A qualitative study recently published in Supportive Care in Cancer reported that despite a demonstrable knowledge gap between health care practitioners and patients with esophageal cancer, most patients felt satisfied with their knowledge on the topic.
The study used responses from 11 patients seen at the Trinity St James Cancer Institute in Dublin, Ireland, to determine themes that could explain the discrepancy in knowledge between practitioners and their patients. Three themes emerged based on the participants’ responses: opportunity, ability, and priority.
The theme of opportunity largely dealt with continuity of care and accessibility. Patients felt they had fewer unanswered questions when they experienced good continuity of care. According to the study, “Some patients also highlighted the relationship with the cancer nurse specialist specifically, who was not only instrumental in ensuring that patients felt heard by addressing questions/concerns promptly but also communicated effectively within the HCP team.”
This theme primarily dealt with the patients’ preferences regarding the amount of information they received about their diagnosis. Some preferred to know little about the details of their treatment, while others, described as ‘high-monitors’ because of their desire to be informed, preferred to know as much as possible about their diagnosis and prognosis. Interestingly, almost all patients felt they had adequate knowledge of their cancer despite a demonstrable knowledge gap between them and their providers.
The ability to retain information about their diagnosis, treatment, and prognosis was largely related to the pacing and volume of information delivered at any given time. Patients felt more informed if their questions were answered, if information was provided at a time that made sense, or when they were more receptive to new information.

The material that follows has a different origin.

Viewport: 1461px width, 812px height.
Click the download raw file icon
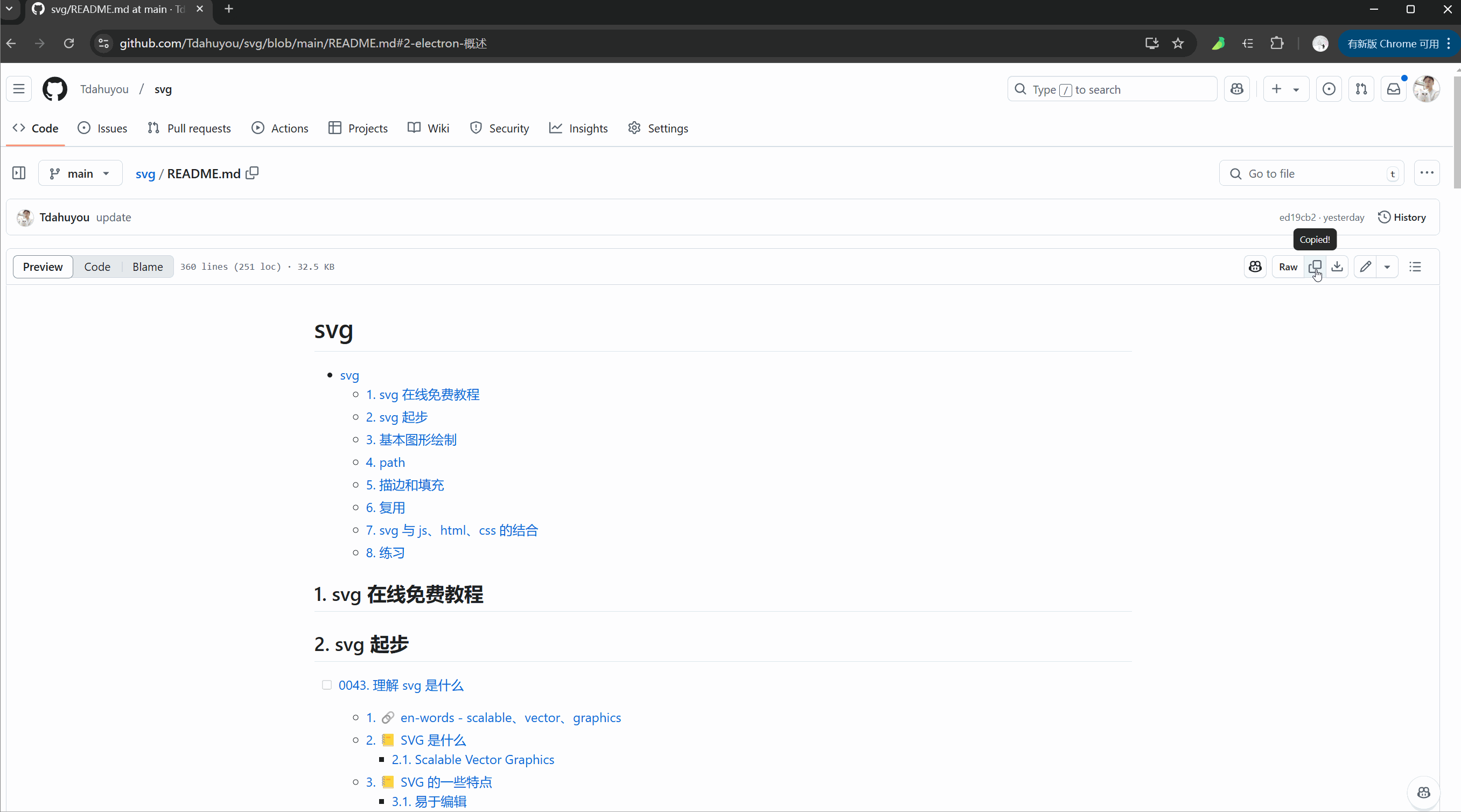(x=1337, y=267)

This study highlights the interesting finding that the quantity of knowledge surrounding a diagnosis isn’t the main factor that patients consider when determining whether they felt adequately informed. Instead, patients valued the timing of information delivery and the ability to ask questions to a dedicated practitioner, such as a clinical nurse specialist. They also reported differing desires about the information they received about their cancer.